I am trying to write some Node code to create and execute a step function, but I have a problem in the way configuration is passed into the middleware that manages requests.
At its simplest, I can run stepfunctions-local in docker with the defaults
docker run -p 8083:8083 amazon/aws-stepfunctions-local
which means it is now running on port 8083. If I set up a dummy profile, I can then create a state machine from the CLI with
aws stepfunctions --endpoint http://localhost:8083 create-state-machine --definition "$(cat test.json)" --name test --role-arn "arn:aws:iam::012345678901:role/DummyRole" --region eu-west-1 --profile dummy
(my ~/.aws/credentials has the following entry)
[dummy]
aws_access_key_id = dummy
aws_secret_access_key = dummy
If I do the equivalent from node
sfnLocalClient = new SFNClient([{
endpoint: `http://localhost:8083`,
region: 'eu-west-1',
credentials: {
accessKeyId: 'dummy',
secretAccessKey: 'dummy',
},
}]);
stateMachine = await sfnLocalClient.send(
new CreateStateMachineCommand({
name: 'TestStateMachine',
roleArn: 'arn:aws:iam::012345678901:role/DummyRole',
definition: readFileSync('test.json', 'utf8'),
}));
It first fails due to missing region. If I set the region as an env variable it fails with no credentials provided. If I set the dummy profile as an env variable then it fails due to The security token included in the request is invalid
.
Debugging a bit, I find the requests are going to a default state machine endpoint states.eu-west-1.amazonaws.com, so it seems like again my config is being ignored. Looking into this, I find various code to pull information out of the config ready to use in a stack of middleware implementations (defined in the SFNClient constructor in @aws-sdk/client-sfn).

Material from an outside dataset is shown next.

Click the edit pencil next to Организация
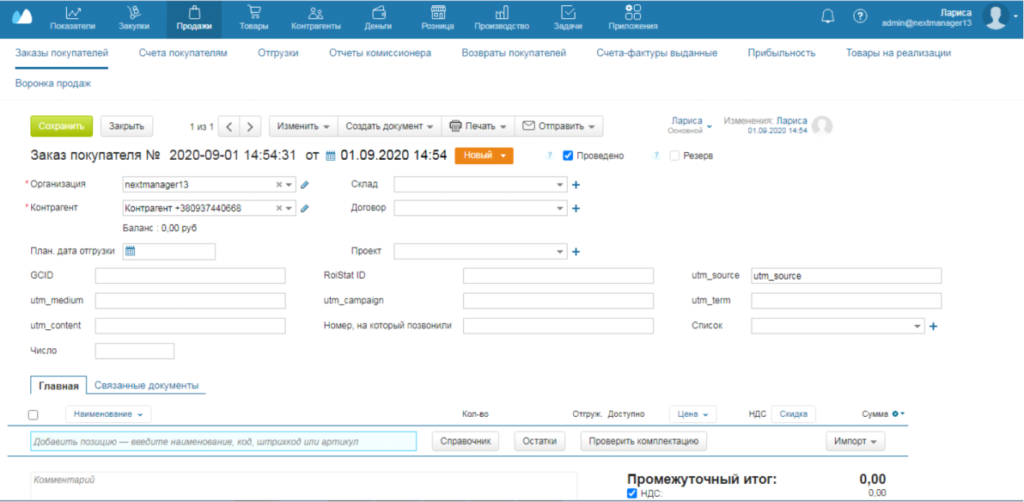The height and width of the screenshot is (502, 1024). [x=305, y=184]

I'm guessing they all have the same problem, but looking at the endpoint resolution in particular (@smithy/middleware-endpoint) the resolveEndpointConfig
function tries to get configured endpoint as const { endpoint } = input;
but when I look at input I see that my endpoint config is nested inside a property called o
in the input hence it doesn't find it.
If I tamper with the code and change it to const endpoint = 'http://localhost:8080'
then it successfully creates the state machine.

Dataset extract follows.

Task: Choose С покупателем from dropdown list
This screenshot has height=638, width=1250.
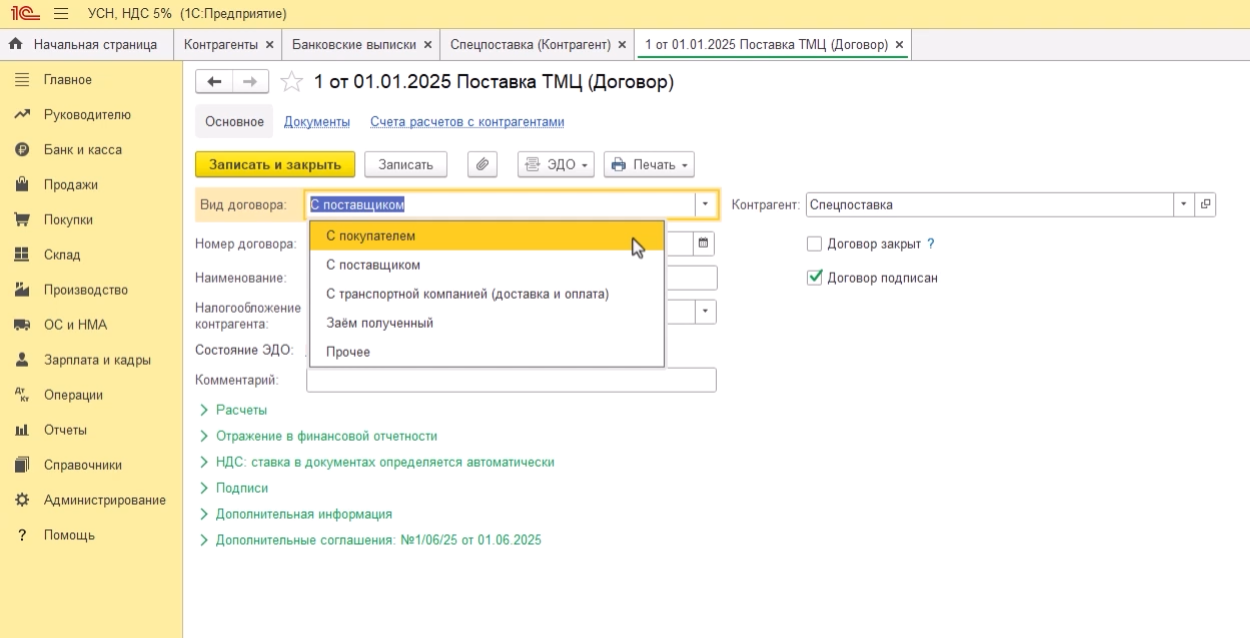Action: 370,236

Does anyone know if I'm hitting a bug or if I'm doing something obviously wrong? I'm more of a Java engineer so please let me know if I've left out important information in this question that I can look up and add.
I'm specifying ^3.398.0
as the @aws-sdk/client-sfn version. I can dig into package-lock if it helps to find versions of the aws and smithy libraries.
UPDATE
It seems that runtimeConfig.js doesn't expect a tuple of config, but the SFNClient constructor does. I don't quite get the syntax, maybe that is my problem - SFNClient code looks like
constructor(...[configuration]: __CheckOptionalClientConfig<SFNClientConfig>);
@aws-sdk/client-sfn
getRuntimConfig function puts together the config with
return {
...clientSharedValues,
...config,
which seems to include the first tuple entry as an object whereas it looks like it expects to just include the properties
Seems like the issue is with the IDE (Webstorm) that prompts me to include an array of Config objects. If I pass in just an object
it gives me compilation error
Argument type {endpoint: string, credentials: {accessKeyId: string, secretAccessKey: string}, region: string} is not assignable to parameter type __CheckOptionalClientConfig<SFNClientConfig>
But if I just run it, it all works perfectly.
This is a new world for me - in Java, I can't run code with compilation errors!